The infant sounds continue. The baby is not distressed, only murmuring or sighing to soothe him or herself. Norah sighs. She imagines a third infant at her breast, her breast full again. She imagines tucking a baby into a stretchy wrap at her torso, kissing the fontanelle. Norah’s whole body burns and shivers. For the rest of her years this first infant will come to her as the third following the two boys, as though she might again conceive the very baby implanted on her twenty-one year old uterus. Or this first infant will come to her as an entirely different life because she would be a mother to a teenager now instead of practicing single digit addition or cutting crusts off sandwiches.
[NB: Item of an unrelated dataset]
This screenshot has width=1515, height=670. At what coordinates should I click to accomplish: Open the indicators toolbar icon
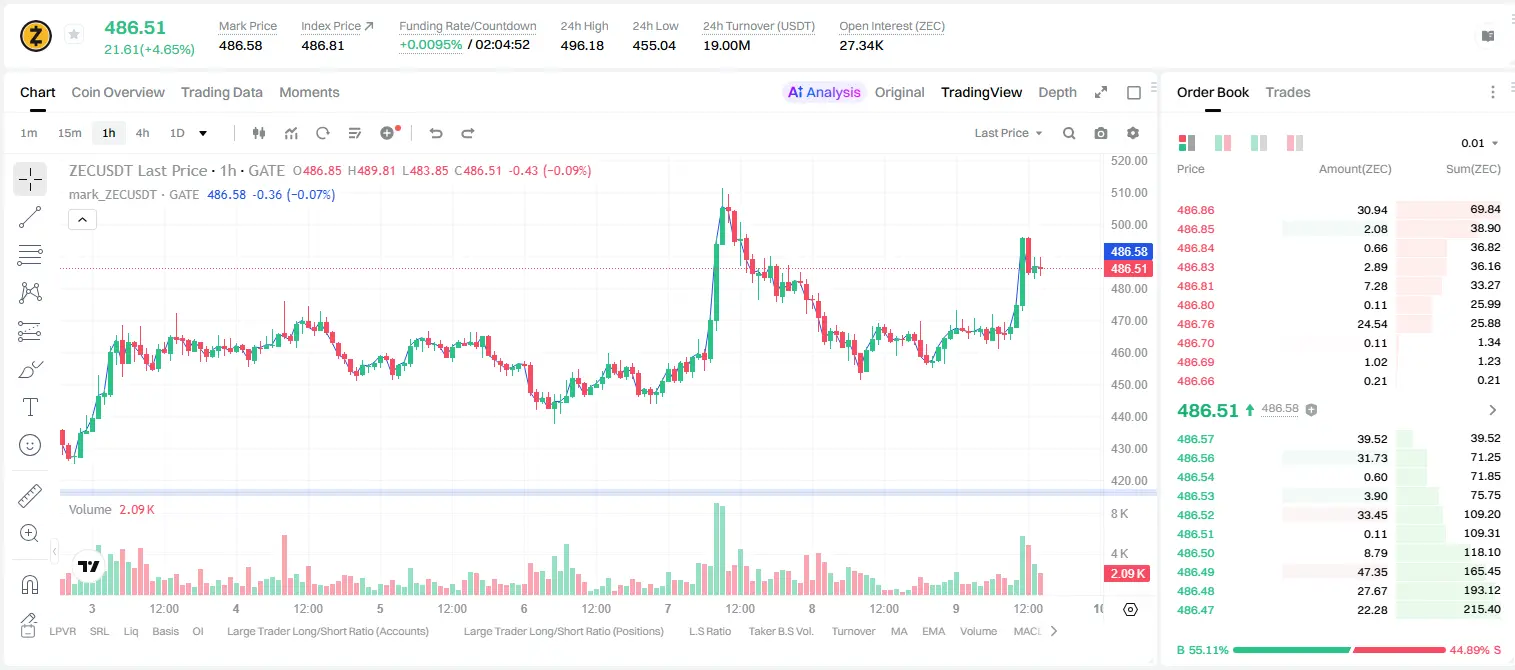point(291,133)
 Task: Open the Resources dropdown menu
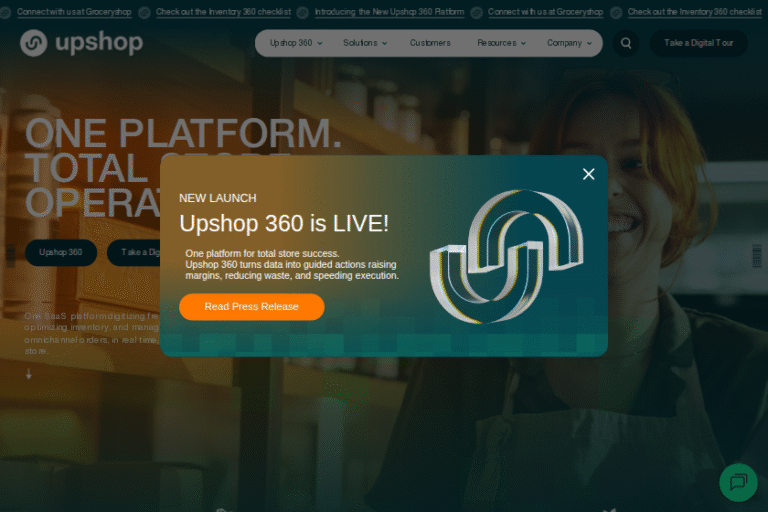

Ethan was relieved when Norah got her period. She told him only that, and he said, I didn’t think you were pregnant. But she was. For three days she cramped and bled as she hadn’t before, and worried if she should make an appointment with student health. She had a low fever, like the fever she had now in bed, and she knew her body was letting go a tiny person who would now be sixteen years old. Norah was relieved and sad then, and at the start of her second pregnancy she recognized that quiet signal her invisible fertilized egg zigged up her belly to her heart, and told Ethan, I was pregnant before.

What? When? Me?
Yes, you. Remember junior year, second semester when my period was late, really late? I was pregnant.
Did you take a test?
No. I was going to and then my period came. I miscarried. It was a lot of blood.

Ethan was quiet for a time at this revelation. He tried to remember did Norah say anything at the time, was there a clue he’d missed? He only remembered their first year of dating as fun. They didn’t fight or argue even silly matters. Norah was quick to laugh, he remembered, and go along with his ideas for a date or weekend. Ethan didn’t talk with Norah about this first, miscarried baby he could not remember until one afternoon when Norah’s uterus cramped and she began crying. They called the doctor, took a cab to the hospital and had an ultrasound, listened to the whoosh of the baby’s rapid heartbeat. The uterus expands like cramps, the doctor said, and Norah confessed to Ethan on the cab ride home that was what it felt like when she miscarried.

He didn’t want her to miscarry. He didn’t want her to have miscarried his child. He didn’t understand why this event wasn’t also burned on his mind. I told you I thought I was, Norah said, And you said I probably wasn’t. To herself then and now, Norah supposes Ethan did not want to put a potential baby into words when they were still in college, unmarried, when he was raised Catholic and she Evangelical, when everyone would know their shared life began out of order. Probably it was okay that she miscarried, Norah decided. A baby might have rushed their marriage which was not vowed for another seven years. A baby might have broken them apart. A baby might have curbed his business career, or cut her education short.

Yet after the first boy was born, Norah thought what she missed too. She looked at girls who where at the edge of adolescence and wondered how she would raise a girl. And at the second pregnancy she pleaded to carry, healthy, because she was afraid what she might lose, knowing how precious the first son was to hold and nurse and nurture. All of this was private wondering and grief.

Norah’s brain is just warm enough to give the sense the thin wail of the infant from the monitor is her own child and she turns to the other side as she did cosleeping with her sons, and keeping her eyes closed, unbuttons the four buttons of her nightgown to give way to her deflated breast and soft nipple. She shushes her first third infant and feels the sensation of let down at her nipples, up her neck, and it is the fever gift to nurse the baby she lost.


Story thirteen of thirty-nine. About two hours to draft these 1634 words.